Oysters to improve the quality of the water in the Mar Menor

Flat oyster on Barón Island, Mar Menor. Eve Galimany.

Filter bivalves are a natural solution to remove nutrients from eutrophicated waters

EVE GALIMANY Researcher, Institute of Marine Sciences (ICM-CSIC)

Coastal ecosystems are exposed to a wide range of environmental threats including, among others, the degradation of water quality due to excess nutrients, a process called eutrophication. This is the case of the Mar Menor (Murcia, Spain), the largest salt lagoon in Europe.

The Mar Menor has suffered from eutrophication for decades due to the accumulation of many nutrients in the water, which is aggravated by the lack of filter organisms in the ecosystem. These animals, like mussels and oysters, may actually be part of your salvation.

oysters to the rescue

The Mar Menor is such a eutrophic and unstable system that it needs multiple strategies to reduce nutrients in the water. One of these may be flat oyster bioremediation, an intervention that has been used successfully worldwide to restore water clarity and ecosystem quality.
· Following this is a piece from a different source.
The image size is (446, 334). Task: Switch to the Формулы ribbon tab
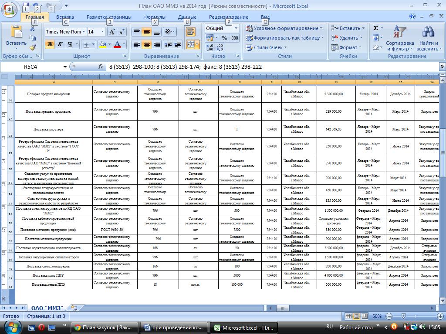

In this sense, the RemediOS project is being carried out, of the Biodiversity Foundation through the Pleamar Program, of the Ministry for the Ecological Transition and the Demographic Challenge and co-financed by the European Maritime and Fisheries Fund (FEMP). Nature-based solutions like this bring stability and resilience, much needed for healthy seas.

The flat oyster

The flat oyster (Ostrea edulis) is a species of bivalve mollusc, filtering organisms that feed on the phytoplankton retained in their gills. Its ability to filter large amounts of water means that this species plays a key role in maintaining water quality and clarity.

In 1972 the first flat oysters were documented in the Mar Menor and in 1982 they were so abundant that the first professional oyster bank fishery was carried out, with 80 tons of catches. Although oyster harvesting was abandoned shortly thereafter, a 1985 count estimated the population at 100 million oysters and it stood at 135 million oysters in 1992.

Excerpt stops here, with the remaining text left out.